Hi everybody.
I deeply feel that form field guessing should rely on validation
constraints, not ORM mapping.

These are some reasons:

*1) ORM mapping logic/implementation may differ from validation constraints.
*

Lets say we have a CREDIT CARD property for some entity. So we decide it to
be a String type for the database (ORM)
because it is 16 digits long and a mysql Integer type doesn't allow that
many digits. Also, on the app layer a String is easier to work with.
For example: We could use a simple string formatter function to add a (-)
separator each 4 digits (this goes in the View layer).

Lets say validation contraints will requiere a user to submit an Integer (16
digits long). Lets says that the use case require us as
developers to implement one textfield to input only digits.

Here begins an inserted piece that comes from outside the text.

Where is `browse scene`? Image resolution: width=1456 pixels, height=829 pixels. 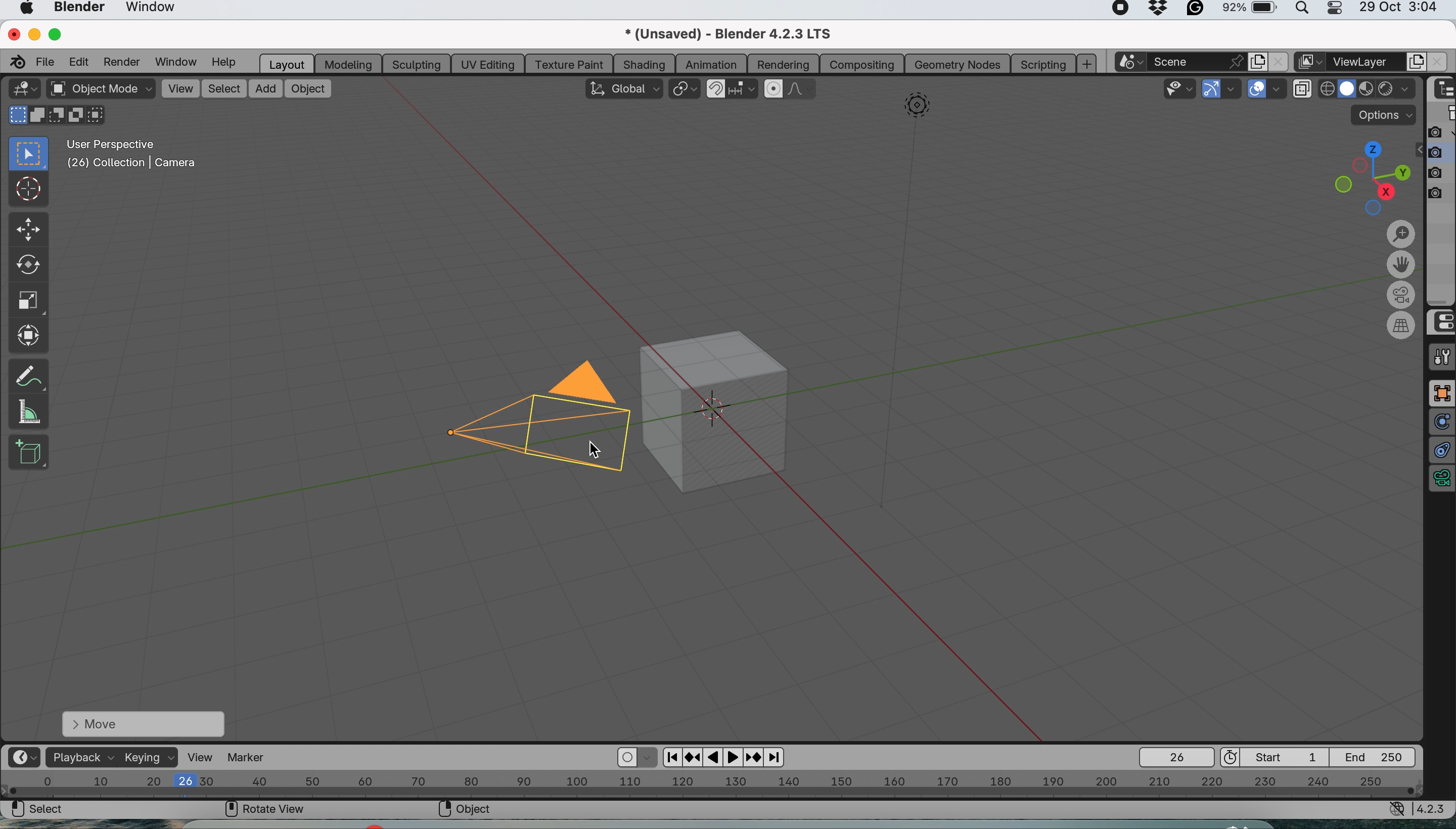 browse scene is located at coordinates (1134, 62).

To my point of view, this scenario is ok: I require you to submit just
digits/number in the form field, but in my application
I will treat that data as a string, and persist those valid numbers as a
string in the DB.

The problems comes here:

*2) Relying on both ORM mapping could lead in breaking validation service.*

I realize that form field guessing relies on  ORM mapping.
If I set a constraint that requires an Integer type for credit_card property
in the validation file (validation.yml), but I have a String type for it
in the ORM mapping (**.dcm.yml)  the validation service will throw a "this
value should be of type Integer",
when submitting a valid integer number.

This is because the guessed field renders a <input type=*'text'* ../> based
on ORM mapping (it ignores the integer validation constraint data type).
And <input type=*'text'* ../> will always return a string, even if a number
is submitted
(123 will become '123', the first is a Integer type, the last one is a
String type), that is why the form is not valid.
The validation constraint say that data should be integer and '123' is not
an integer what is correct (validation service is working as expected)
 Validation services relies on validation.yml, but form field guessing does
not, instead it is based on ORM data type mapping.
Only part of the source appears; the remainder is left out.